Many of the guests are in poor health and are homeless. They also care about each other and want to be able to help in an emergency, Lautenschlager said. After attending the class, one of his students told him that he was able to administer CPR to another man and saved his life.
"He was so proud that he could do that," Lautenschlager said. "It really helps their self-esteem. It's really making a difference."
Lautenschlager has also trained RAM's shelter managers and some guests to use an automated external defibrillator. When using CPR alone, he said, the survival rate is about 35 percent.

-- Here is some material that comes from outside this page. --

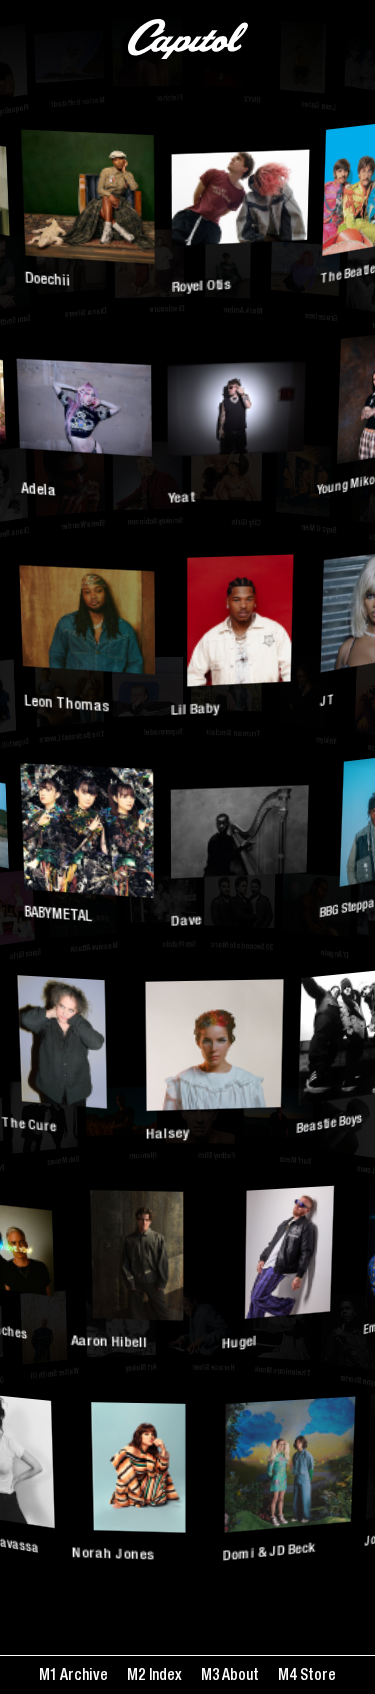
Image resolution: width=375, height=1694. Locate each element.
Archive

With CPR and an AED, that figure jumps to 85 percent.
Lautenschlager has a bachelor's degree in urban studies from Roanoke College, but he is no stranger to unemployment or to the needs of the poor.
He has worked as a child care aide and was director of youth sports for Salem for two and a half years in the early 1980s. He began working at Advance Auto's corporate headquarters in 2001, but in 2009, his position was eliminated.
"It was the very beginning of the economic downturn," he said, and for a six-month period, Lautenschlager was out of work. But he looked at it as an opportunity "to do some of the volunteer work I've always wanted to do. I wanted to make the best possible use of my time." Besides working RAM's front desk, he also helped in the financial aid office.
In 2010, Lautenschlager was rehired by Advance Auto as a data governance specialist. The months he was out of work weren't an easy time, Lautenschlager said, but unlike many of the people he sees at RAM, he had the support of his family and friends.
Not all of the shelter guests are homeless, Lautenschlager said. Many of them work and have places to live, but can't afford enough food.
"This is a social activity for some of them," he said. For others, "they've just had an unfortunate start in life." Over the years, he said, "I've seen more and more children, more and more families. They're having to make tough choices."
More than 100 people show up for lunch on any given Saturday, he said. "It gets pretty crowded."
Lautenschlager said that RAM could always use more volunteers at the front desk. It's a job that doesn't require any strenuous physical labor, but can be very rewarding.
"Remember these are people, and not just a statistic," he said. "When I leave here, I am more passionate about my need to serve."
The most difficult part of the job, he said, is wrapping his mind around the idea that "in a land of plenty, there is hunger. There has got to be a better way to help these people."